Techstars Spotlight: Startup hopes to bridge teacher-school gap
August 23, 2017 | Meghan LeVota
Matching best-fit teachers to school districts can be challenging, Michael Barnes said.
Serving nearly three years as a district talent manager at Austin Achieve public schools, in Austin, Texas, Barnes felt a lot of pressure to make the right decisions for students.
“Oftentimes I would stay up until 2 a.m., wishing I had better teachers to give to my school district to help students learn more,” Barnes said. “People in these positions, like me, hate making imperfect decisions that will hurt student achievement outcomes.”
Recognizing educators as one of society’s biggest change makers, Barnes committed himself to solving this problem by co-founding TeacherTalent — an artificial intelligence and big data platform that predicts teacher effectiveness and seeks to connect the best teachers with client schools.
Launched in 2017, the firm’s algorithm recognizes every teacher in the United States and pulls in data from more than 10,000 sources, Barnes said.
“We look at experience, test scores and a bunch of factors,” Barnes said. “We look at, when they worked at a campus with a similar demographic of students, did those students succeed? We create a track record for each teacher through the data, which shows whether or not they are ready for the environment of a school district.
TeacherTalent — which earned a spot on the inaugural Techstars KC cohort last month — is focused on encouraging school districts to sign on to the platform and is currently working with eight districts in California, Tennessee, Texas and Missouri — including one in Kansas City Citizens of the World Charter Schools.

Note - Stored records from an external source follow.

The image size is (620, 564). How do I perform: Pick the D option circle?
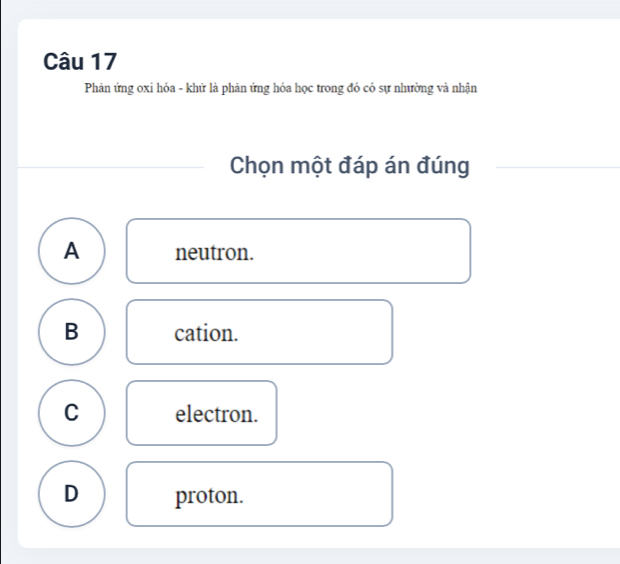(70, 494)
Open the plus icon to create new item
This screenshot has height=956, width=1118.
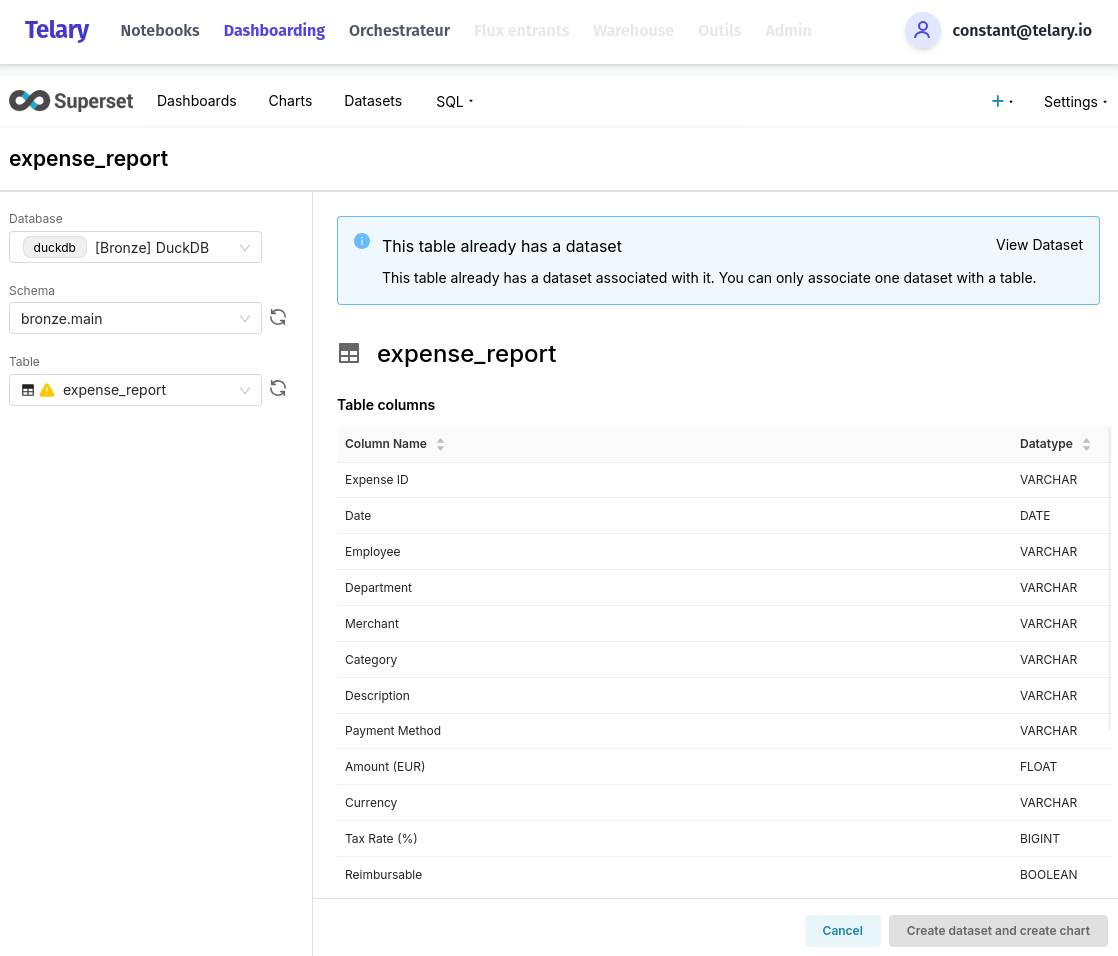pos(997,100)
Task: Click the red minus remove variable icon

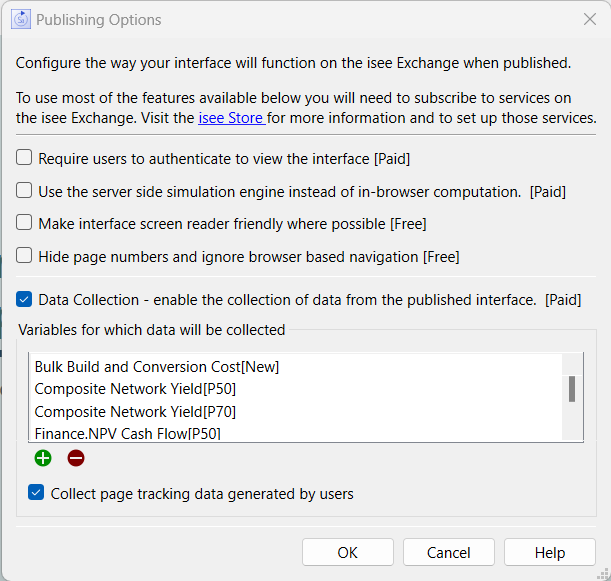Action: click(76, 458)
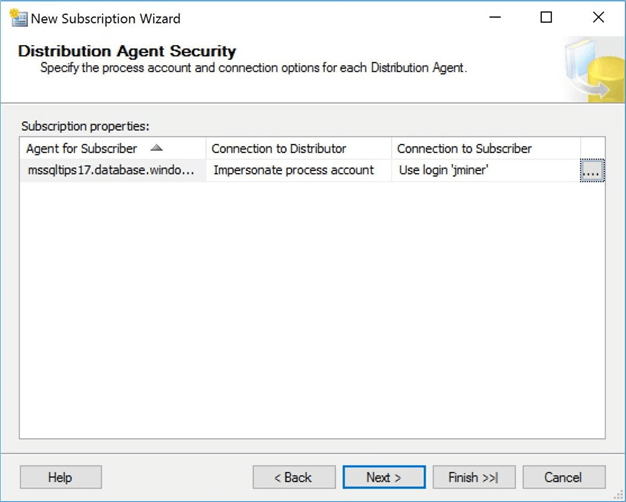Select the mssqltips17.database.windo... subscriber row
The image size is (626, 502).
[112, 171]
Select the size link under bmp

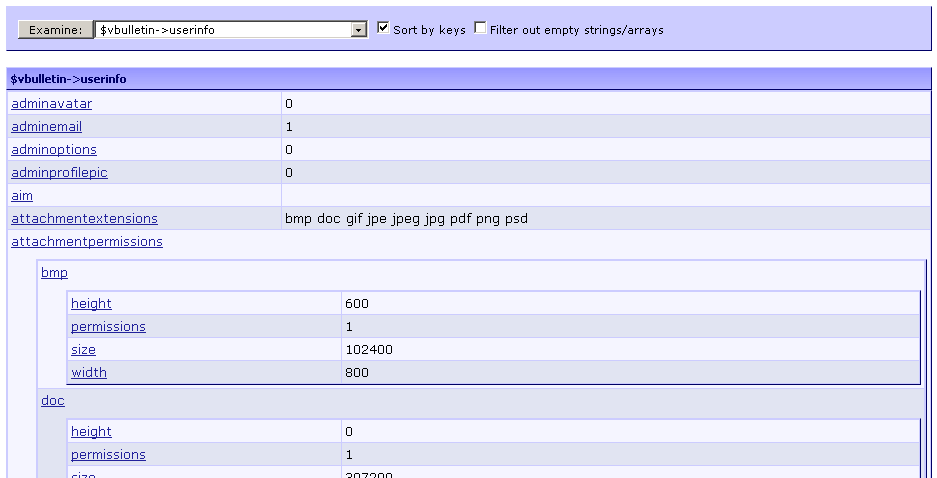tap(83, 350)
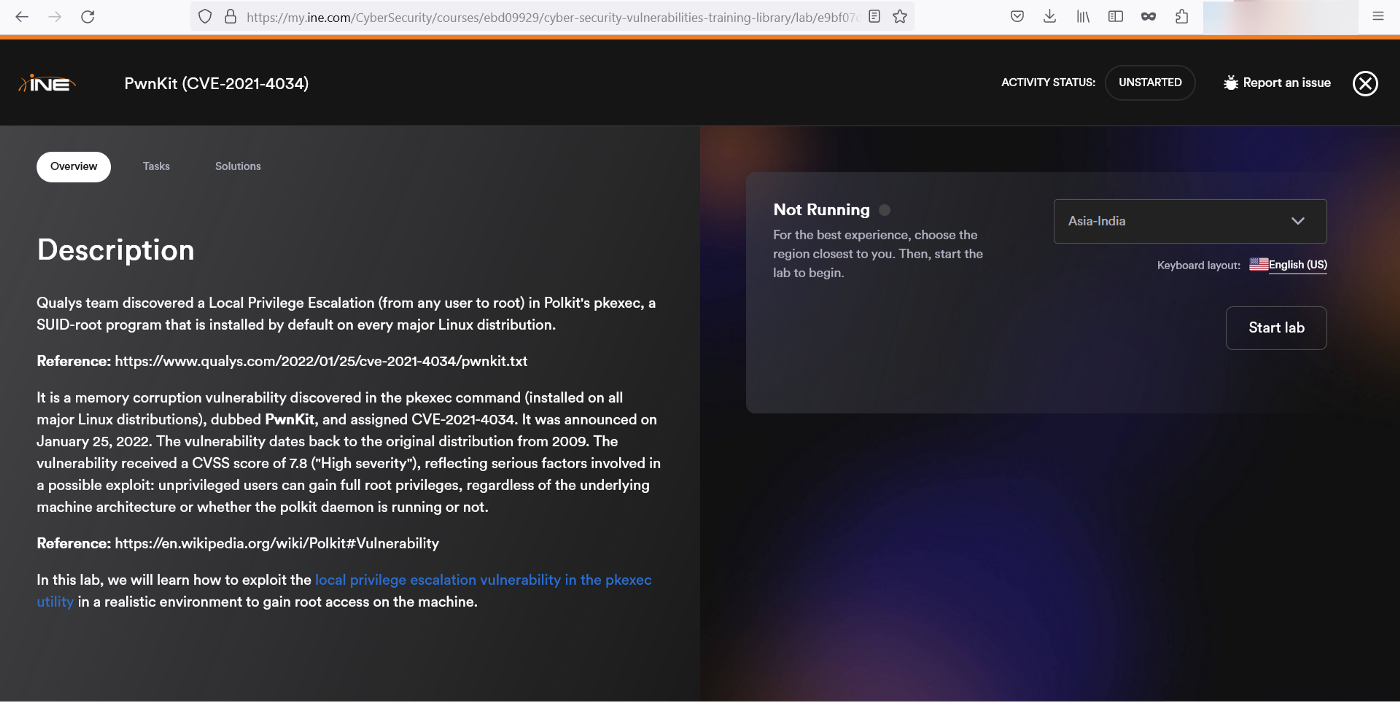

“In the short term, we want to give clients the platform for free and they pay per placement,” Barnes said. “We sign an agreement for data sharing, and then it is really easy and low risk for them. No obligation to hire. We give them the candidates that our platform thinks is the best fit.”
Although many assume educators are dissatisfied with the profession because of low pay, environment plays a bigger factor, Barnes said. That’s why hiring decisions are so important, he added.
“There’s a huge disconnect between what people think and what’s really going on,” Barnes said. “Teachers understand that they’re not signing on for automatic six-figure salary. What they’re actually dissatisfied with is the conditions of their working environment. They don’t feel like they have the resources, support, coaching, mentoring and leadership needed to do their job to the best of their ability.”
It can lead to “teacher burnout,” he said, and one way to fix such issues is to encourage positive relationships between faculty and administrators.
“What we’re trying to do is almost like rehabilitate the relationship between the schools and the teachers,” Barnes said. “If you are in the right environment to begin with, it is an easier fit both ways and people will want to invest in that relationship with resources.”
Although the dual-sided marketplace is currently focused on the school districts, Barnes said, the firm’s ultimate goal is the happiness of educators. In the future, TeacherTalent hopes to release products focused on career coaching and placement for teachers.
“When we think about teachers, we want to think about their individual journey,” he said. “We don’t want our focus on school districts to interfere with how much respect and care we have for teachers. We want to be a broker between the two.”
Already a team of four, TeacherTalent is now hiring.
Barnes said that his goal for the startup’s participation with Techstars is to raise a seed round and to continue to secure more Kansas City partnerships.
“We love Kansas City and we love Techstars,” Barnes said. “We are deeply grateful for all of the relationships that we have made. What we can do today for schools is already 10 times better than what we could do four weeks ago.”